TASK DIRECTIONS>
Gather every line of the listing below that contains the string "Open". Case counts.

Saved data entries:
****************

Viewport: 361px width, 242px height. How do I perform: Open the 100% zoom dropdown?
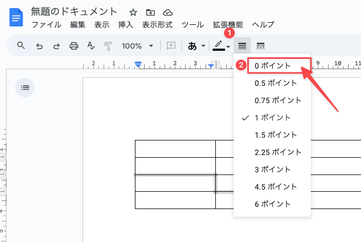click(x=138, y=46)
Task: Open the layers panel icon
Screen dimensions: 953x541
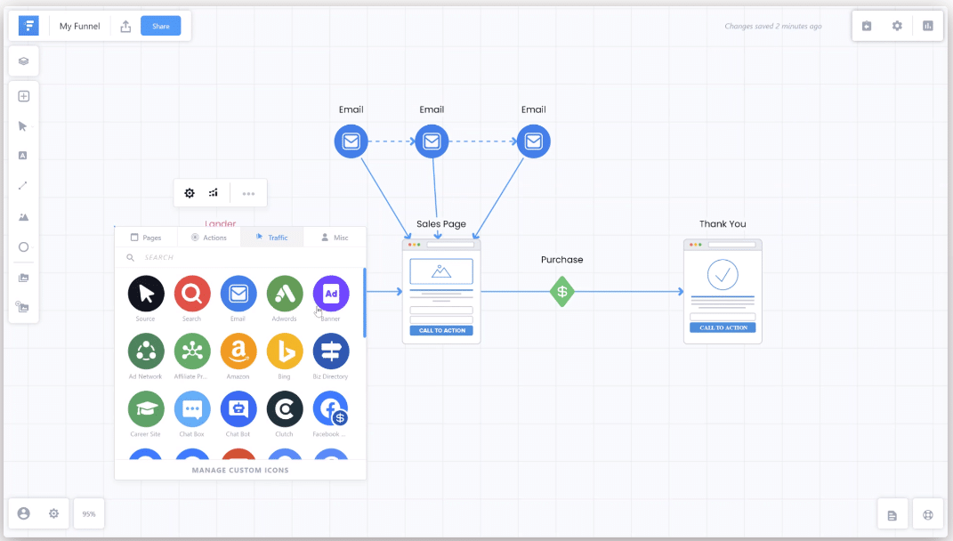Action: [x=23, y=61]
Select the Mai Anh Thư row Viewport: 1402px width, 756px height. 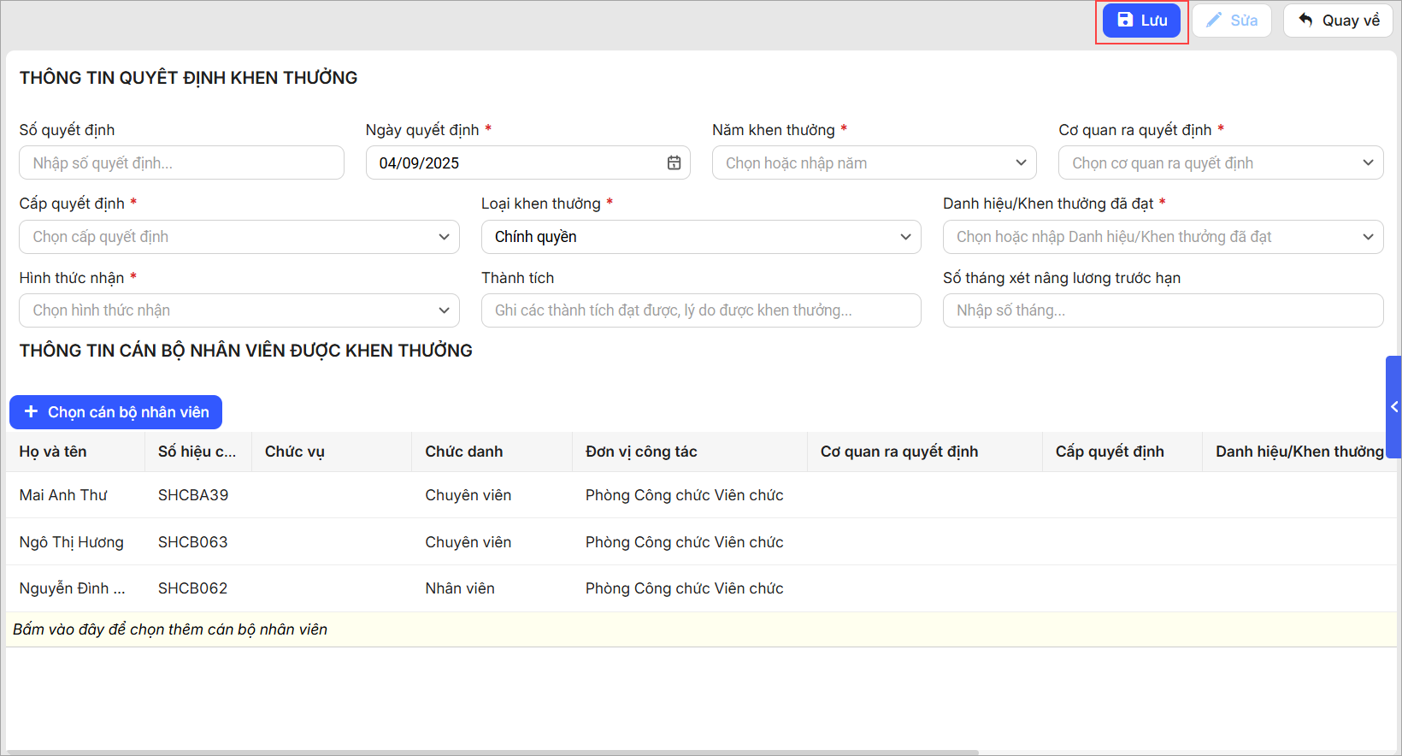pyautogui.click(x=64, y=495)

****************

SOLUTION TO THIS PROBLEM>
Viewport: 361px width, 242px height. How do I perform: Open the 100% zoom dropdown?
Task: Open the layers panel icon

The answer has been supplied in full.